Today’s papers, including the Telegraph, the Times, the Daily Mail and The Sun have reported on statistics published by the Organisation for Economic Cooperation and Development (OECD) which show the United Kingdom (UK) met the United Nations overseas aid target in 2017.
The statistics show the United States continues to be largest net aid donor (USD 35.26bn) followed by Germany, the UK, Japan and France.
Countries which reached the UN overseas aid target of 0.7% include the UK, Sweden, Norway, Denmark and Luxembourg.
2017 was an unprecedented year for catastrophic crises and UK aid saved millions of vulnerable people suffering from severe drought and starvation in Somalia, famine in South Sudan, violence in Burma and ongoing conflict in Yemen.
DFID has introduced tough reforms of its aid spending to deliver value for money, including clamping down on the risk of unethical practices by suppliers, holding aid organisations to account by tying funding to performance, introducing enhanced safeguarding standards and increasing efficiency savings.
A DFID Spokesman said:
“Our aid commitment - which is enshrined in law - increases Britain’s global influence and allows us to shape the world around us which is firmly in the UK’s national interest.
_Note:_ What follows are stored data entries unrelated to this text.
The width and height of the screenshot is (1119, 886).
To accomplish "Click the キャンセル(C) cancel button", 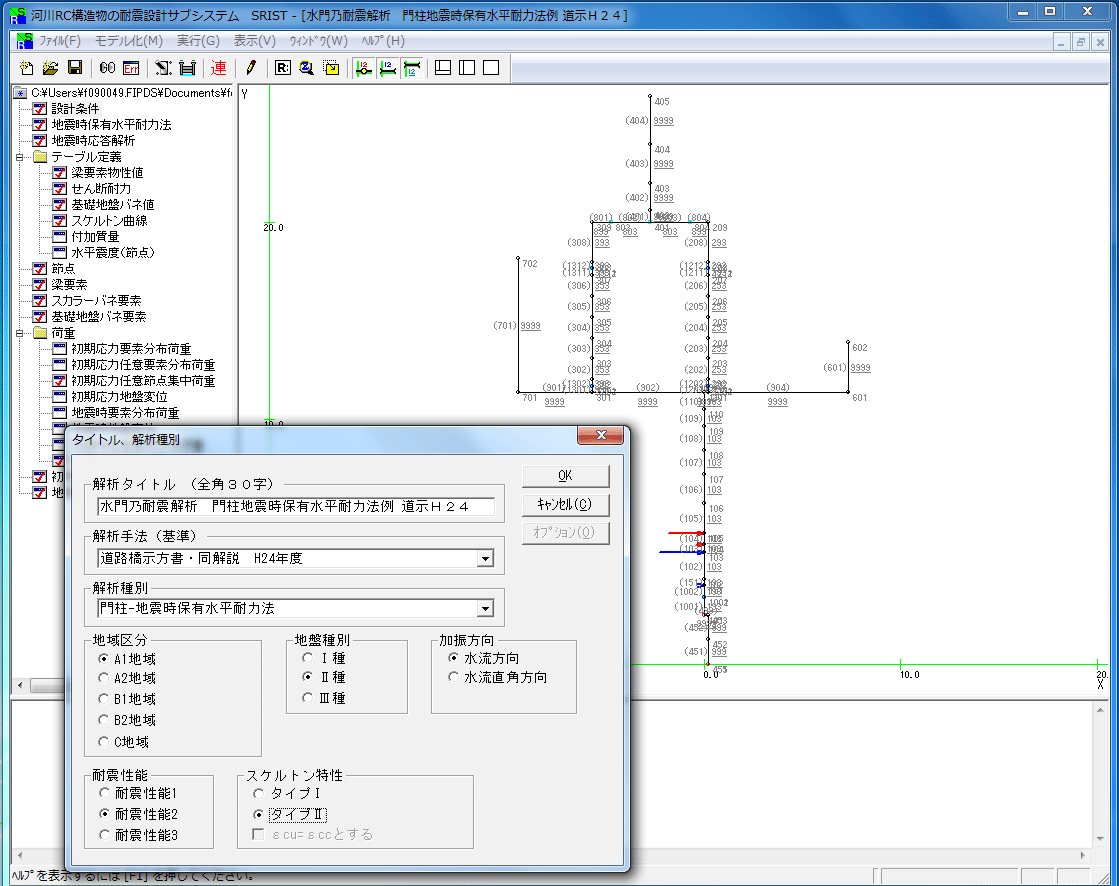I will (x=565, y=504).
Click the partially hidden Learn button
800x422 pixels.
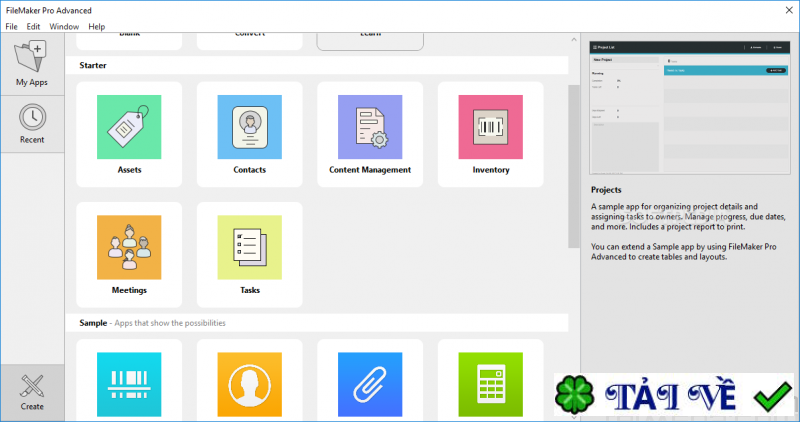point(370,42)
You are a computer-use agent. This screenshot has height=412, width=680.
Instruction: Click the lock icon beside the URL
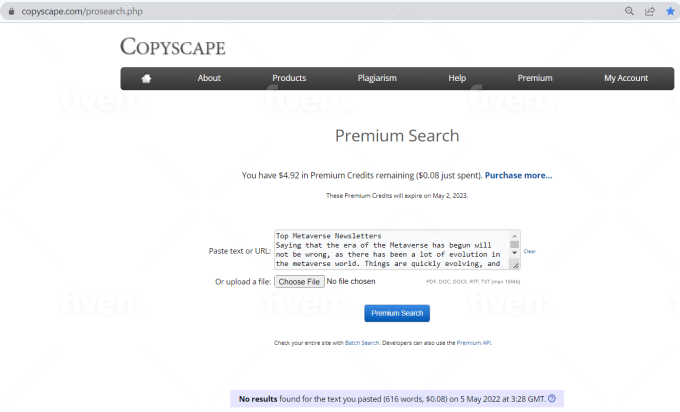click(x=12, y=11)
“Investing less than one percent of our national income in aid is helping tackle global challenges like disease, terrorism and conflict, and creating a safer, healthier and more prosperous world for us all.
“We are driving value for money in aid to ensure it cannot be spent better as well as saving millions of lives: immunising 80 children a minute against polio, getting food and shelter to people fleeing violence in Burma, and giving Syrian children the chance to go to school and learn.”